Fund managers to be forced to act in best interests of KiwiSaver investors
28th Apr 10, 9:00pm
Commerce Minister Simon Power has announced fund managers of retail KiwiSaver schemes will be forced to act in the best interest of investors and be primarily responsible for the accuracy of their prospectuses, rather than trustees. "It's become clear that the regulatory regime around KiwiSaver, in which more than one million New Zealanders have invested nearly NZ$5 billion, needs improvement," Power said in an awards dinner speech to The Institute of Financial Professionals New Zealand (INFINZ). “Mum and dad investors need to be certain that KiwiSaver is well governed and that those managing their hard-earned savings will be held accountable if there is wrong-doing," Power said. “Currently KiwiSaver trustees are technically the “issuer” of the KiwiSaver scheme for the purpose of the Securities Act. Fund managers have few direct duties to investors, and significantly less liability for misleading statements than the trustee.” The announcement follows controversy around fund performance figures issued by Huljich Funds Management. The changes will ensure trustees are responsible for supervising managers and making sure they comply with trust deeds and their other responsibilities. Trustees will also be supervised by the Financial Markets Authority, which will become the new securities market regulator.
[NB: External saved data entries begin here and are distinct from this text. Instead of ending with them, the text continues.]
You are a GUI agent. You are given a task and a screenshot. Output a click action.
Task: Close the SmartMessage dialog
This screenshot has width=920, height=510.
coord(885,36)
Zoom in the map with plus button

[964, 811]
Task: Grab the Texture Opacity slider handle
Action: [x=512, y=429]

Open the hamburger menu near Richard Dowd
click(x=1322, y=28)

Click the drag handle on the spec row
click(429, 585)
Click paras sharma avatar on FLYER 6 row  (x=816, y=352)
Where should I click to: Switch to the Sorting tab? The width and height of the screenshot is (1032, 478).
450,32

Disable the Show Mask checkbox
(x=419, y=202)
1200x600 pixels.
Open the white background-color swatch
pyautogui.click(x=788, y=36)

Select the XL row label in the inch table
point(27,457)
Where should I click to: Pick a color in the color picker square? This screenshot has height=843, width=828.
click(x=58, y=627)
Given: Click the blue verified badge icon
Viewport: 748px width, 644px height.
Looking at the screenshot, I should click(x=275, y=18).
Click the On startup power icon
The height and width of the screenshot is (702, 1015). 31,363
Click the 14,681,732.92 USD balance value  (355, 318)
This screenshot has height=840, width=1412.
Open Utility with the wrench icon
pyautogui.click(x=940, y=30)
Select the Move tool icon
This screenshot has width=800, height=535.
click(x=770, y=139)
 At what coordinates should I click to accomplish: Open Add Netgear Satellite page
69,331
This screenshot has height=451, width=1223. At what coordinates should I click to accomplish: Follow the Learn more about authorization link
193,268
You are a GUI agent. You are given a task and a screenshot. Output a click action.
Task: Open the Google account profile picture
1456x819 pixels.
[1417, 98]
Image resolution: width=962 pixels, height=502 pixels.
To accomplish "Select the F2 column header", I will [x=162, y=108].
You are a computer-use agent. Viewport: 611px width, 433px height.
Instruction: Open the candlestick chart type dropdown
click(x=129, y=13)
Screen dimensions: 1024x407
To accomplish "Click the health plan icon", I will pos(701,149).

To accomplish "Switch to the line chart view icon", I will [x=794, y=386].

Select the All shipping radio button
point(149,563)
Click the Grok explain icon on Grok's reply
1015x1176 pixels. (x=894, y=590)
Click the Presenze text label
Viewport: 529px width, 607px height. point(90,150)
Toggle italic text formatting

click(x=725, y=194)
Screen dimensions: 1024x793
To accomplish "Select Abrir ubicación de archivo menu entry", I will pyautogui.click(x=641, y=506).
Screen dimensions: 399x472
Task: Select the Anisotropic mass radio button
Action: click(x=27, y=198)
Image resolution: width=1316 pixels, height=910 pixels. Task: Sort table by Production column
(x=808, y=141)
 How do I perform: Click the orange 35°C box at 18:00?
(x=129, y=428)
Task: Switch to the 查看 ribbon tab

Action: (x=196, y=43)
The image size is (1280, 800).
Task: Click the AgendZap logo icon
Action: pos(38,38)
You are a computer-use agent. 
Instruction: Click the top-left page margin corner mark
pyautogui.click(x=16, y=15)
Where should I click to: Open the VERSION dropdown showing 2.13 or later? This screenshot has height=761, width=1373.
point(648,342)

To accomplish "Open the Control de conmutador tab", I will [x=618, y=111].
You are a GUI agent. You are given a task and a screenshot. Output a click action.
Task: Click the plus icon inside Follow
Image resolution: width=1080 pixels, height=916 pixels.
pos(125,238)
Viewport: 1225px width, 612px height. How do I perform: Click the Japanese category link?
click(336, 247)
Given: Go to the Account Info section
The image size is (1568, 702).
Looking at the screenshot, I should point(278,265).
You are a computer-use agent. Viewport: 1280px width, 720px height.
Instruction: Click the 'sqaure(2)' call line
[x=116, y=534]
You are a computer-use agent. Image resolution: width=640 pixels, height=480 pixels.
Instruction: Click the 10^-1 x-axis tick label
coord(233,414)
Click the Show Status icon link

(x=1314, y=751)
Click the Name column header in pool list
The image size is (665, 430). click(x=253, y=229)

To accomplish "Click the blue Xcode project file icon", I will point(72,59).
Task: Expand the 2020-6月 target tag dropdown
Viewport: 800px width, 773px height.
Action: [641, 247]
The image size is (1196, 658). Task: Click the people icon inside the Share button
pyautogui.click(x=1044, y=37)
Managers will have to regularly provide ongoing information to the public and regulators regarding their performance, their fees, and what they have invested in. “It's important the public can rely on the information published by KiwiSaver funds without wondering if the figures have been doctored in some way," Power adi. "This sort of information is provided to the regulator for the six default funds, and I can see no reason why non-default funds should be subject to different reporting requirements." A pre-prepared questions and answers briefing from Power's office is republished below:
How will the changes to the role of KiwiSaver trustees be implemented? The Securities Act will be changed to provide that the manager of a retail KiwiSaver scheme is the “issuer”. This will mean that the manager is primarily responsible for false and misleading statements made in prospectuses, investment statements, and advertisements, rather than trustees as at present. The manager will also owe a legal duty of care to investors, and will be required to act in their interests. This change also enables retail KiwiSaver schemes to be brought within the model of the Securities Trustees and Statutory Supervisors Bill currently before the House. Under this model, all retail KiwiSaver schemes will be required to operate under a licence set by the FMA. The trustees will continue to have obligations to investors, and so will the manager. Is this much different to the current situation? Yes. The changes will bring the regulation of trustees of retail KiwiSaver schemes into line with the new regime that will apply for other types of managed funds. At present, almost anyone can be a trustee of a KiwiSaver scheme. The only restrictions are that one of the trustees must be “independent”, except for default funds which must use one of the trustee corporations. The trustee licensing regime significantly strengthens the oversight of trustees. What happens to non-retail KiwiSaver schemes and other superannuation schemes At this stage, the changes will not apply to non-retail KiwiSaver schemes, ie employer-based and some other vocational based schemes, or non-KiwiSaver superannuation schemes. These schemes are not quite the same as retail schemes that have been established by a fund manager who appoints a trustee to act as a supervisor. Non-retail KiwiSaver schemes represent only around 2% of the KiwiSaver market. However, the Government will consider bringing all other superannuation schemes within the trustee supervisory model as part of the wider review of securities law. What will the reporting obligation consist of? The details of what must go in periodic public reports and the timing of them will be set out in regulations made under the Securities Act. These requirements will be based on international best practice, and will ensure that returns, fees and assets are reported in a consistent and comparable manner.